▶ **WHAT THE TASK ASKS**: Starting with the line that contains "Given: Click the 12 vs 7 score box", repeat exactly every line through the last one in the records below, and leave out the pictures.

▶ **Dataset entries**:
╭──

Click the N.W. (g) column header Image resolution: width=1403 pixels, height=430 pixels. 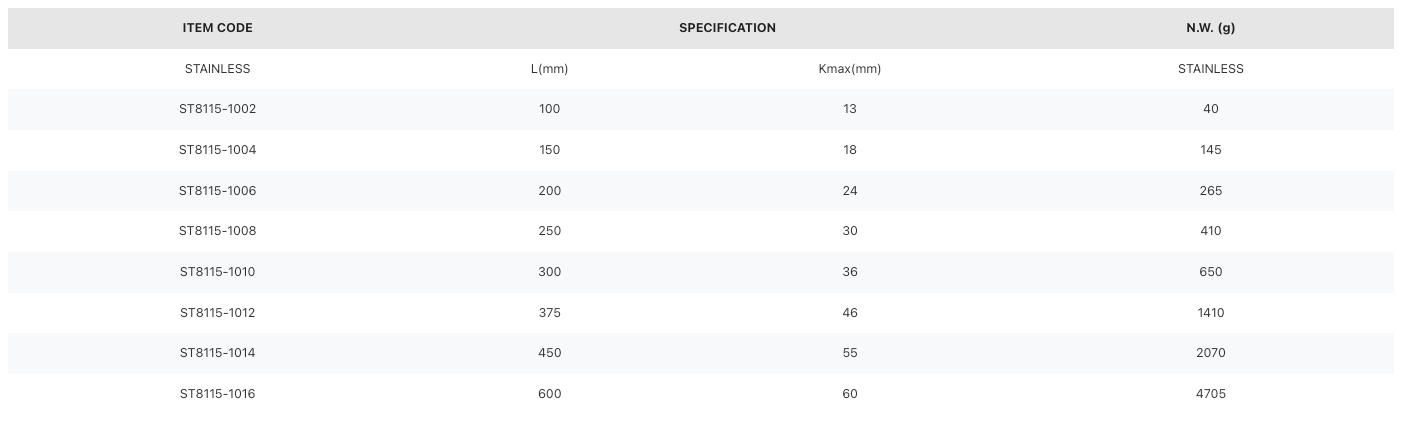click(x=1210, y=28)
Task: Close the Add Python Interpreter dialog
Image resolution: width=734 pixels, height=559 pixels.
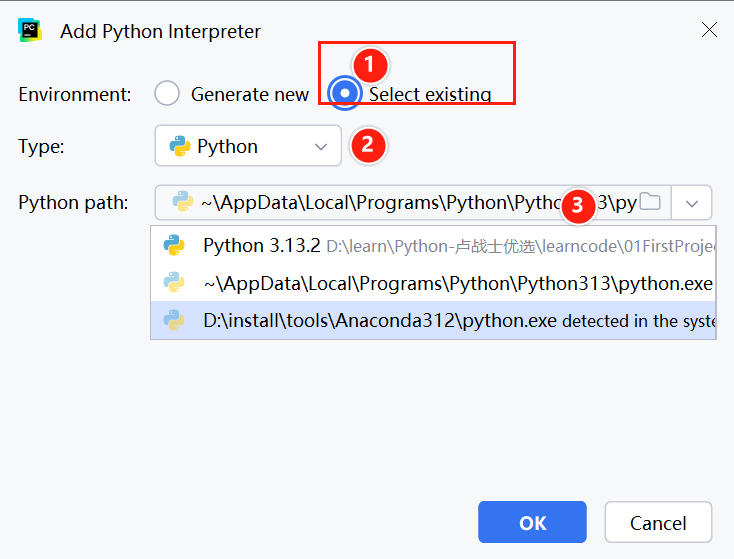Action: [x=709, y=30]
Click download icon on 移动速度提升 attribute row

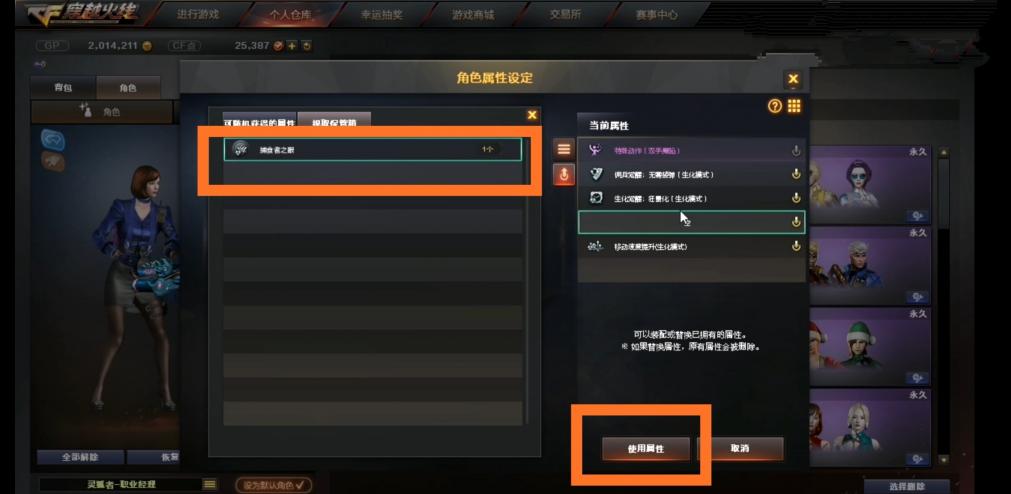click(x=796, y=246)
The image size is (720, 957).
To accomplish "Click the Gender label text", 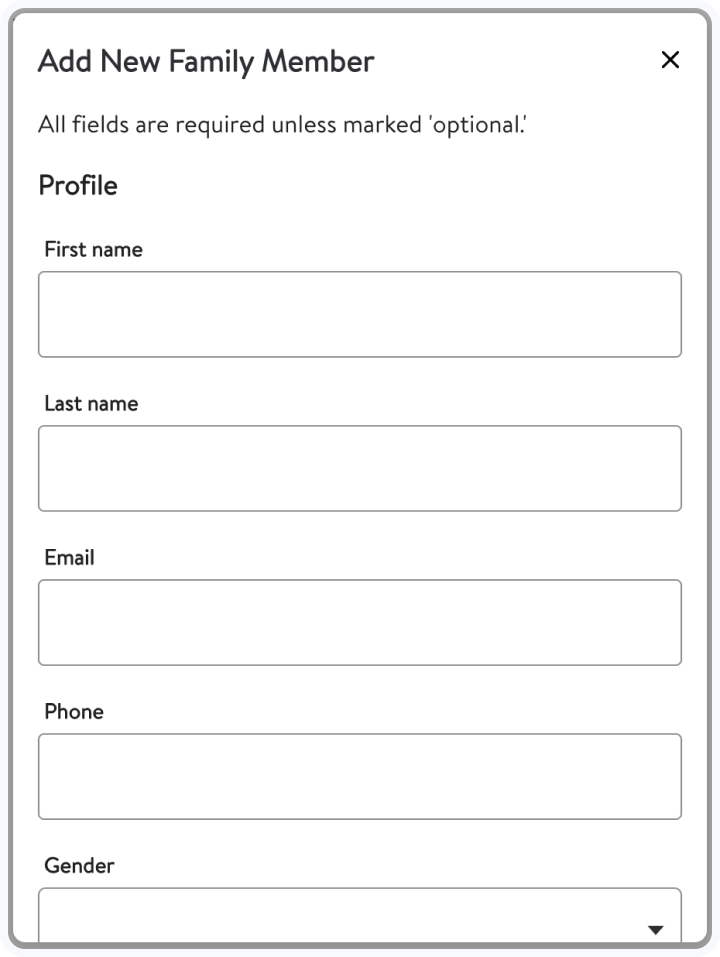I will (x=79, y=866).
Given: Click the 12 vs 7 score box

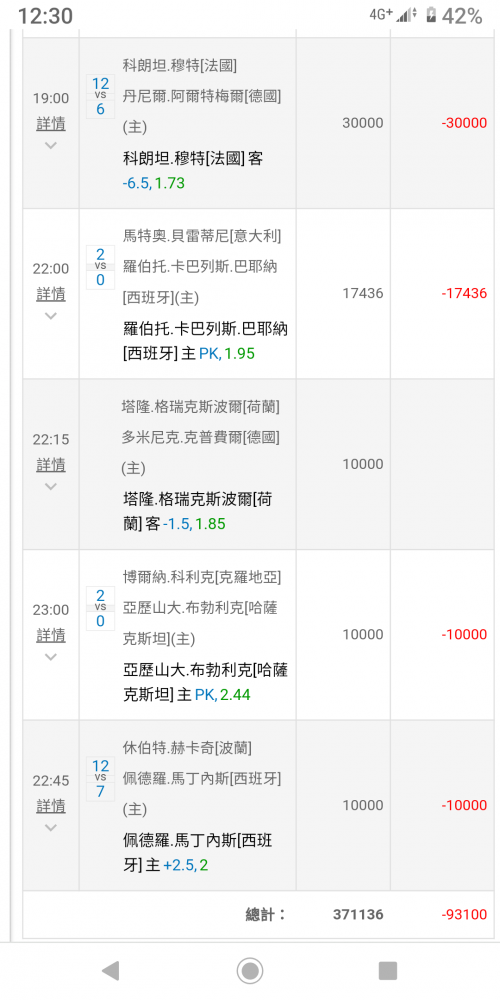Looking at the screenshot, I should 100,779.
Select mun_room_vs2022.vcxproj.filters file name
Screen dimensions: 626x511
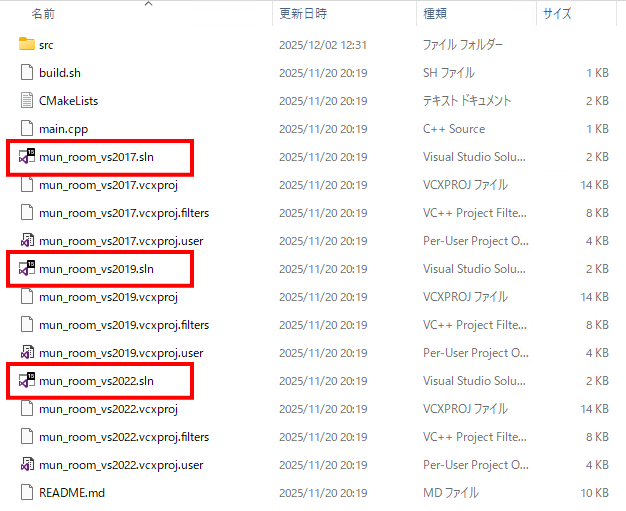(x=124, y=437)
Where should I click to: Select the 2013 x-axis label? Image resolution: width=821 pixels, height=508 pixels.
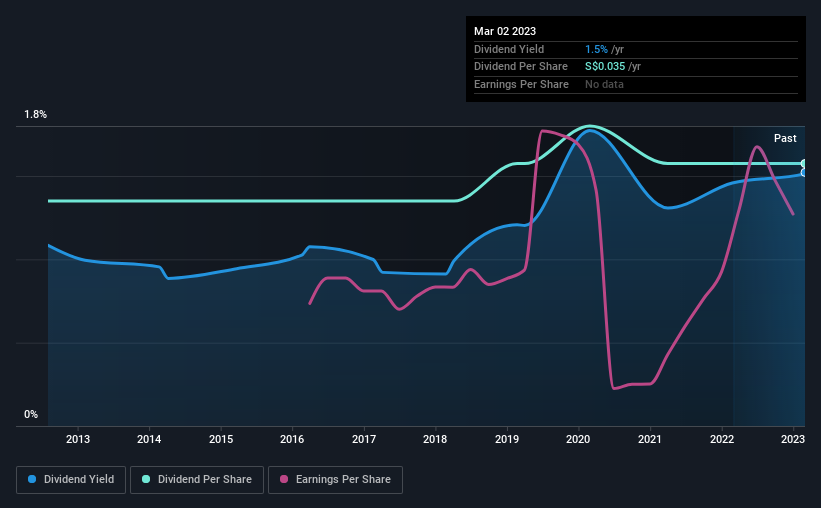(x=77, y=439)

╰──

▶ **RESPONSE TO THIS TASK**:
Given: Click the 12 vs 7 score box

Looking at the screenshot, I should 100,779.
Select mun_room_vs2022.vcxproj.filters file name
Screen dimensions: 626x511
(x=124, y=437)
Where should I click to: Select the 2013 x-axis label? Image resolution: width=821 pixels, height=508 pixels.
(x=77, y=439)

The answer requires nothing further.